** DATASET follows **

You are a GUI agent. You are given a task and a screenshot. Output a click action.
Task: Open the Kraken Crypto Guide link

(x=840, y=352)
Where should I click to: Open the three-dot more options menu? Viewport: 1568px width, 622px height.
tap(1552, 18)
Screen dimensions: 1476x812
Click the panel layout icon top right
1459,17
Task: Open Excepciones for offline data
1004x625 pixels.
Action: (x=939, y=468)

** End of DATASET **

◆ WORK INSTRUCTION
Set down the entire listing above again, word for word.

◆ OUTPUT FOR THIS EXERCISE
You are a GUI agent. You are given a task and a screenshot. Output a click action.
Task: Open the Kraken Crypto Guide link

(x=840, y=352)
Where should I click to: Open the three-dot more options menu? Viewport: 1568px width, 622px height.
tap(1552, 18)
Screen dimensions: 1476x812
Click the panel layout icon top right
1459,17
Task: Open Excepciones for offline data
1004x625 pixels.
Action: (x=939, y=468)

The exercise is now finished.